A CHANGE of chairman at Rugby Park has meant a change of manager. Former Kilmarnock player Ronnie Hamilton took over the club yesterday morning, and his first act was to sack Alex Totten.
After the team's eighth league defeat of the season, at Raith Rovers on Saturday, Kilmarnock slipped to joint bottom place in the premier division. Such a position is far from what the new regime see as acceptable.
``The directors felt that a younger man should be put at the helm and, coupled with the three younger directors taken on board this year, now was a time to make this change, given the club's present position,'' said Hamilton in a statement.
``We felt we should have made progress from last year. I take on board the fact that last season was our highest-ever position in the premier division, but we were looking to improve on that. Apart from Rangers and Celtic we feel we have the best set-up and our position does not mirror that. That was the deciding factor to make the change.''
Majority shareholder, James Moffat, steps down as chairman, but will retain a position on the board. He was in charge for only nine months, replacing Bobby Fleeting in March, when the club's bankers threatened to put the club into administration.
Change in the boardroom has been swift at Rugby Park since the feud between the Fleeting and Moffat factions appears to have been resolved. Fleeting's mother-in-law, Laurel Chadwick, is off the board, and since Moffat assumed the reins, three new directors have been appointed - Troon hotelier William Costley, property developer James Clark, and garage owner Robert Wyper.
Hamilton is not going to wait to make changes at Kilmarnock, and his ambitions are great. A retired chartered accountant, he played for Kilmarnock in their greatest era in the sixties, finishing top scorer in the year that they won the league championship in 1965.
He has had a long association with the club, scoring twice on his debut as a 16-year-old in 1961. He is in his second period on the board, having resigned in 1991 for ``business'' reasons. He rejoined '94, and having given up his full-time commitment to accountancy, intends to employ all his energies at Rugby Park.
At 51, he is a year older than the man he thinks is too old to manage his club.
For Totten the decision came as a surprise. ``I am extremely disappointed,'' he said. ``I was called in by Ronnie Hamilton in the morning and told that I had run out of time.

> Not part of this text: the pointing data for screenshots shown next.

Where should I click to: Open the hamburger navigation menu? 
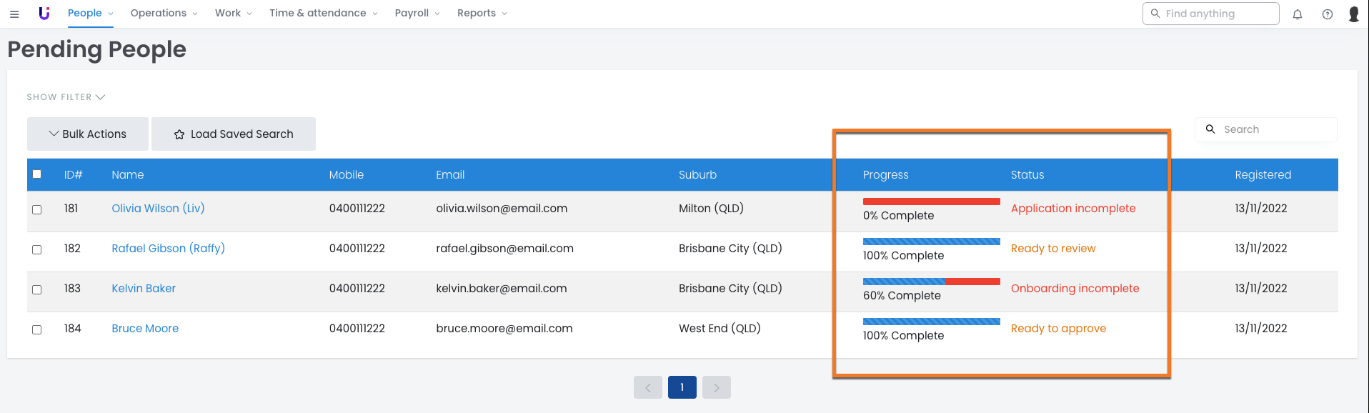(14, 14)
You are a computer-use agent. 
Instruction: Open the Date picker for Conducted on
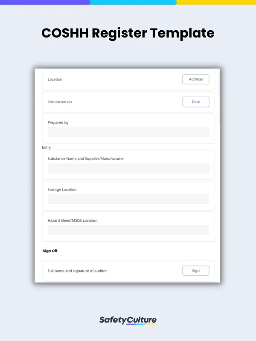point(196,102)
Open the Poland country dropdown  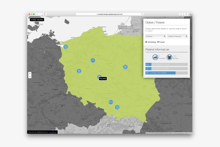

It came as something of a shock, because I felt we were only two wins away from moving well up the league.''
Bobby Williamson, the reserve-team coach, will take interim control of the team. He explained that Totten's departure was a surprise to the staff.
``The players are very upset, and so am I,'' Williamson said. ``We've all worked hard for Alex for the last two-and-a-half years and none of us saw this coming. We are all stunned.''
Totten is the fourth premier division manager this season to part company with his club, and his departure will start another round of speculation with the usual suspects being touted for the job.
If the new chairman wants a younger man, then Jim Duffy, at Dundee, will be one of the favourites. He was known to be interested in the vacancy at Hibs until Jocky Scott was made caretaker. However, since then the prospect of Duffy and Dundee vice-chairman Malcolm Reid buying out owner Ron Dixon has re-emerged, and that might make Duffy want to stay at Dens Park.
The supporters choice appears to be Millwall manager, Jimmy Nicholl. Kilmarnock tried to approach him twice to succeed Tommy Burns before they appointed Totten. Nicholl has been in London since February but could be tempted back. His family live in Dollar where his children go to school. Supporters' chairman, Sam Stowe, welcoming Totten's departure, called for the board to approach Nicholl.
``I would love to see the club show a bit of ambition and go for Nicholl, who has shown he can do it in Scotland,'' he said. ``We can't afford to take a chance on an untried manager.''
Williamson has indicated that he wants the job on a permanent basis but has been given no indication of how long he might get to prove himself.
For Totten, this is the second time he has been the victim of over-ambitious chairmen. In December, 1992, he was sacked from St Johnstone by Geoff Brown.
In five years he had taken them from the second division to the safety of a mid-table position in the premier division. That was not good enough to keep him in a job then, and the fact that he has managed to keep Kilmarnock in the top division for the last two years appears not to be enough now.
Saturday's defeat at Raith means that only goal difference is keeping Kilmarnock from last place in the table.
The surprising statistic is that after 13 games last season, Kilmarnock had the same number of points as they have today, 11. Totten went on to take the club to seventh place by the end of the campaign, 11 points clear of the relegation play-offs. Clearly, the new board do not think he can repeat the feat.